• **Your objective**:
Repeat every line of the material below word for word, leaving out the pictures.
+++++
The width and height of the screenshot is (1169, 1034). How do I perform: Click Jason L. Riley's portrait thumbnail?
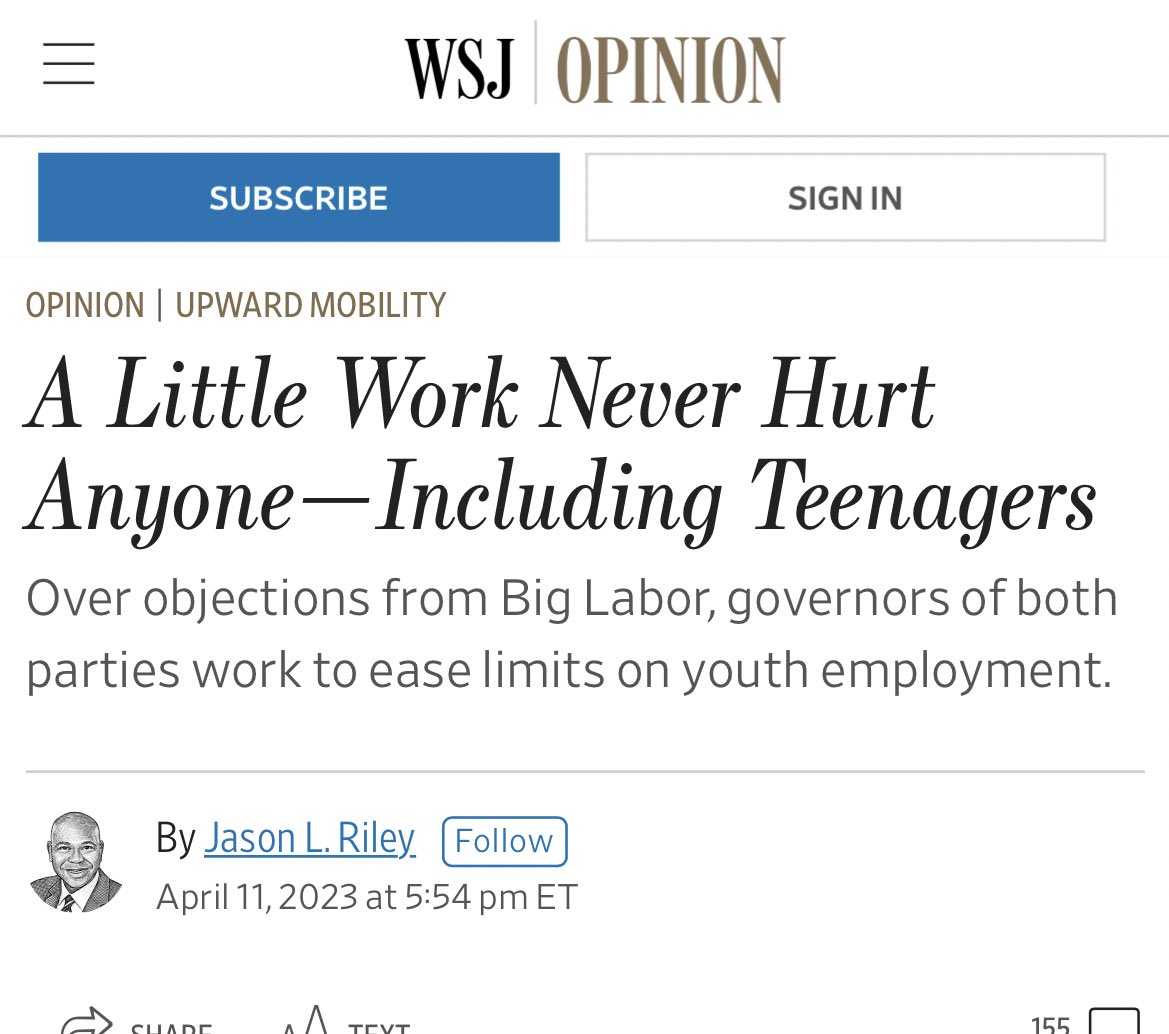click(75, 862)
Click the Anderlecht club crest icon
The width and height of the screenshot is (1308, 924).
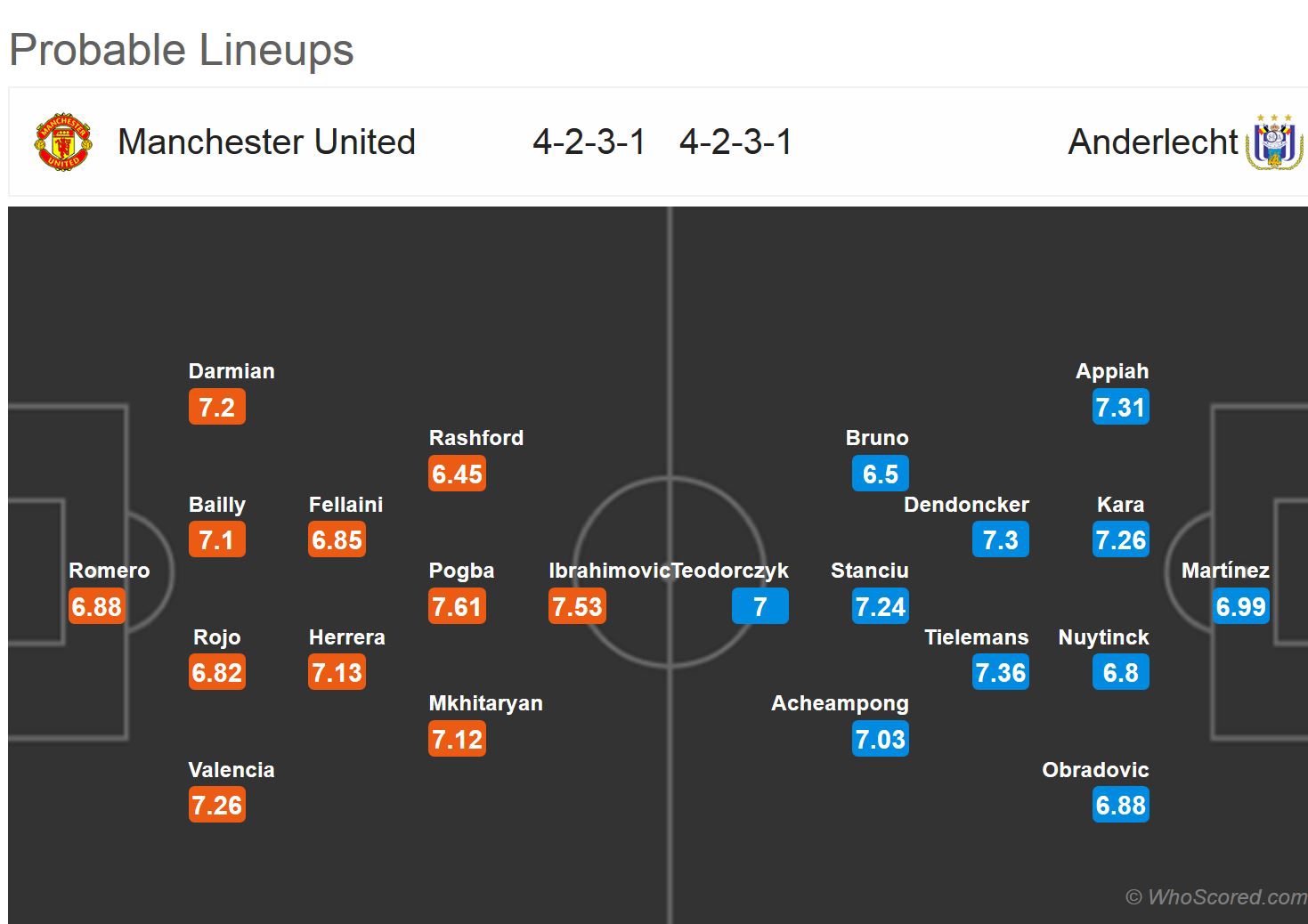pos(1274,142)
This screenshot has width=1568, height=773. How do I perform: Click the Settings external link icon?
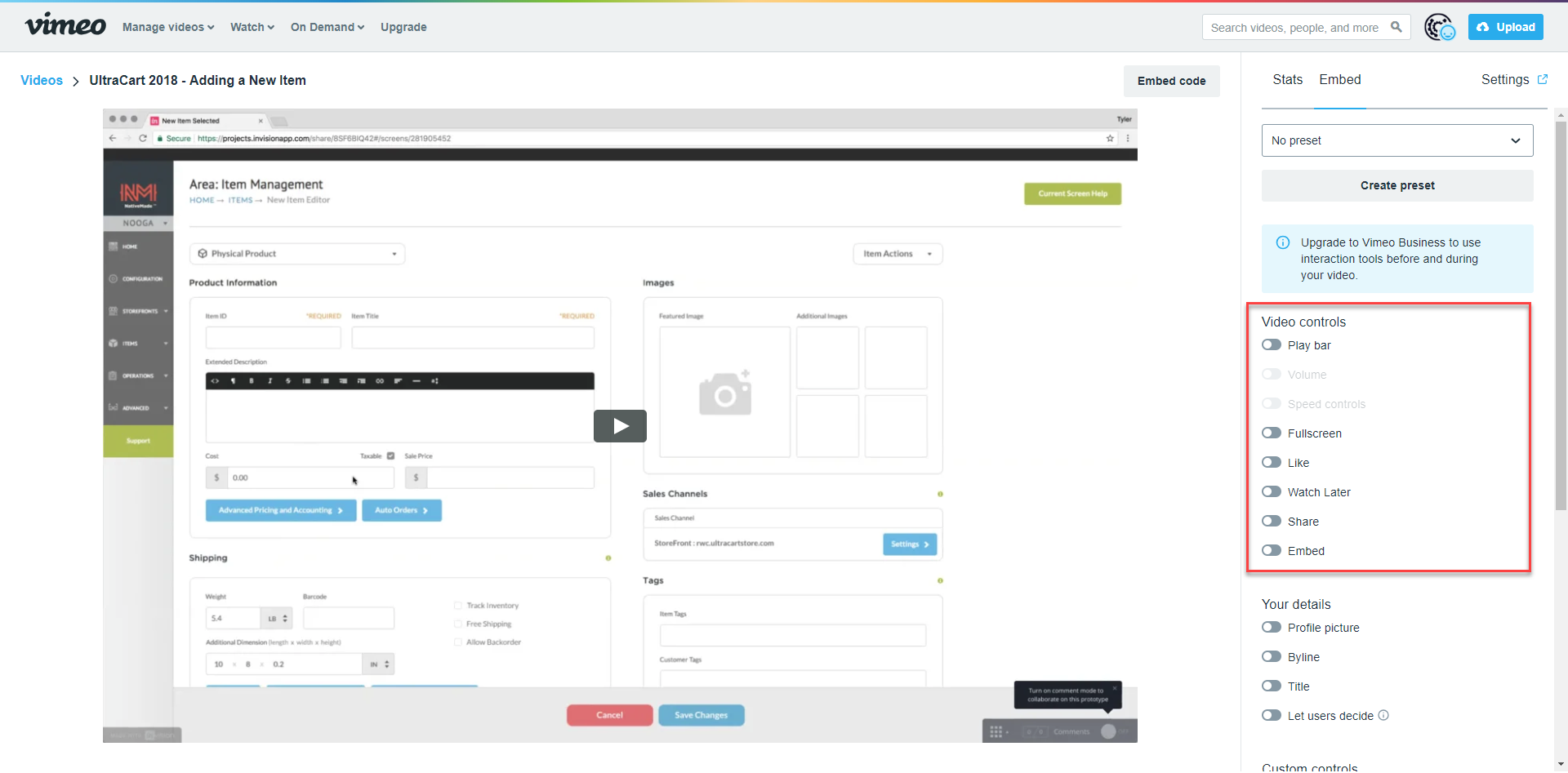tap(1543, 79)
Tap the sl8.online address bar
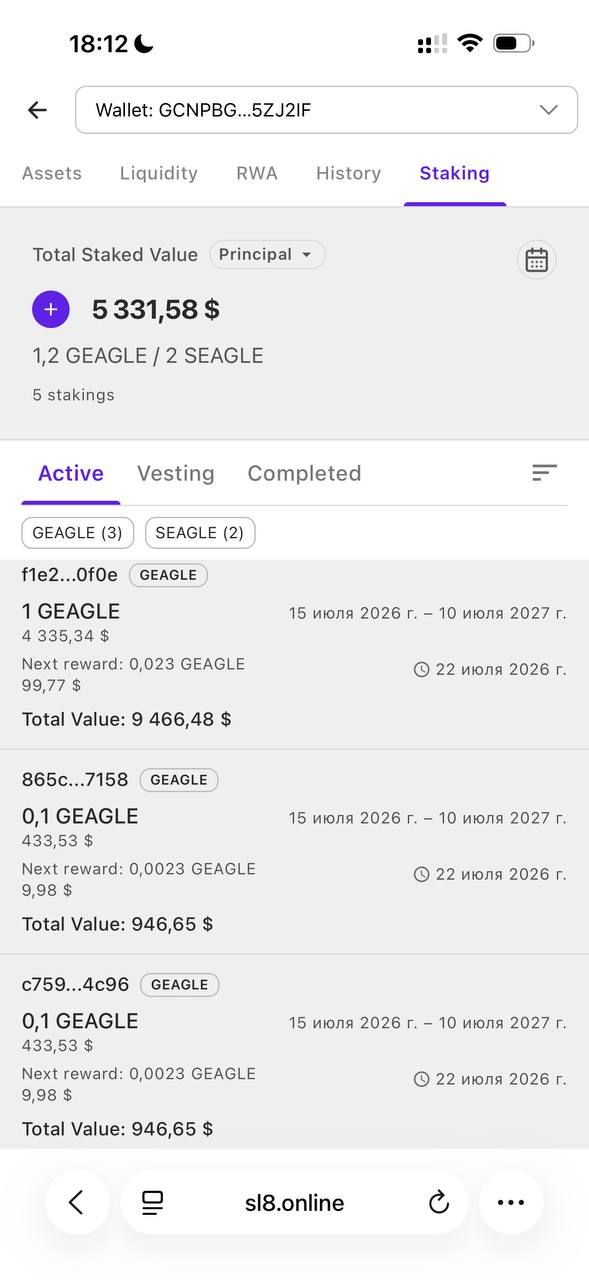The image size is (589, 1280). 294,1203
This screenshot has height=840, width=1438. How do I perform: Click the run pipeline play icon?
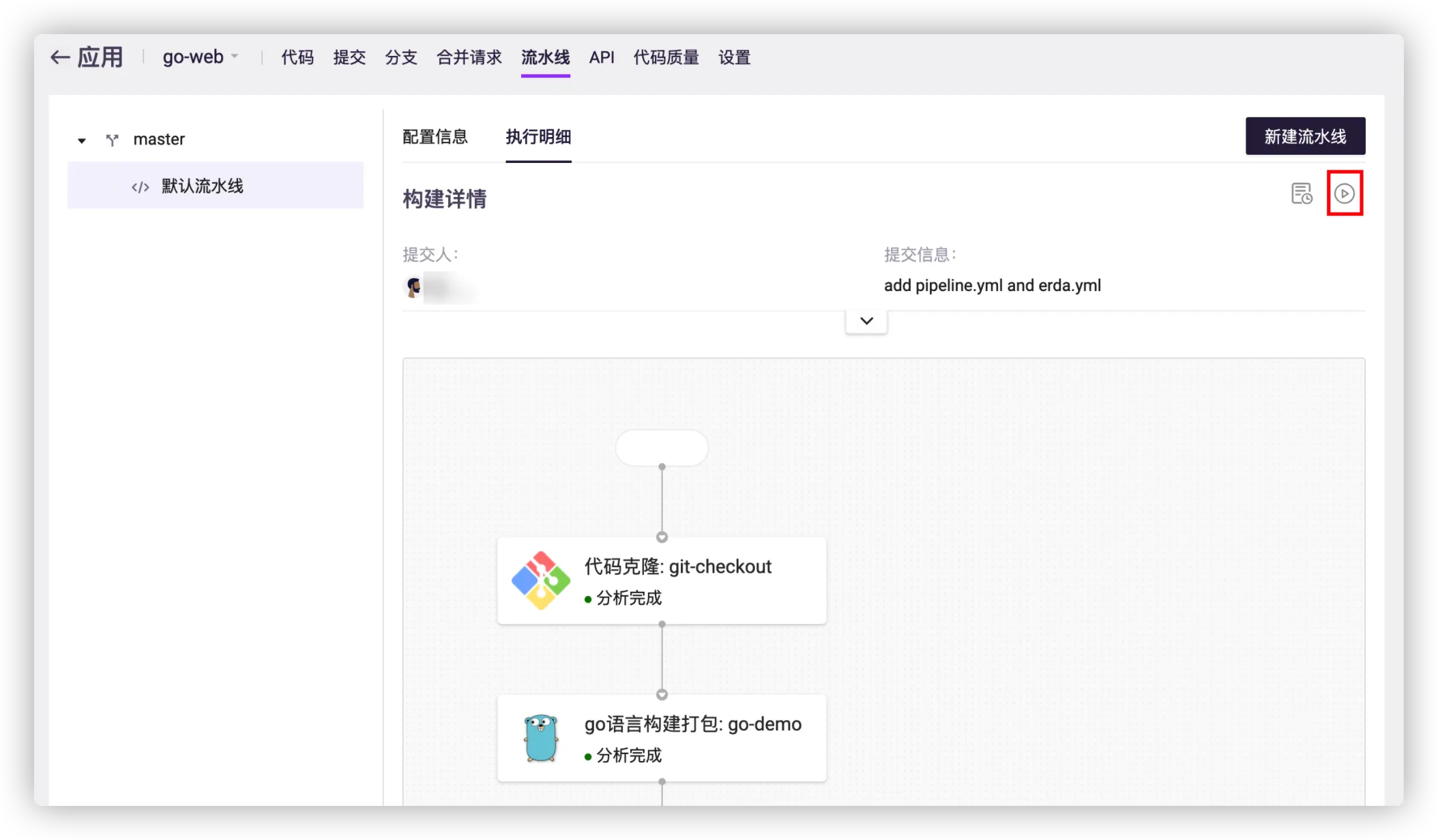click(1344, 194)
+++++
• **Correct result**:
The width and height of the screenshot is (1169, 1034). How do I perform: Click Jason L. Riley's portrait thumbnail?
click(75, 862)
Click the Anderlecht club crest icon
The width and height of the screenshot is (1308, 924).
pos(1274,142)
This screenshot has width=1568, height=773. How do I perform: Click the Settings external link icon?
tap(1543, 79)
Tap the sl8.online address bar
The image size is (589, 1280). 294,1203
This screenshot has height=840, width=1438. How do I perform: Click the run pipeline play icon?
click(1344, 194)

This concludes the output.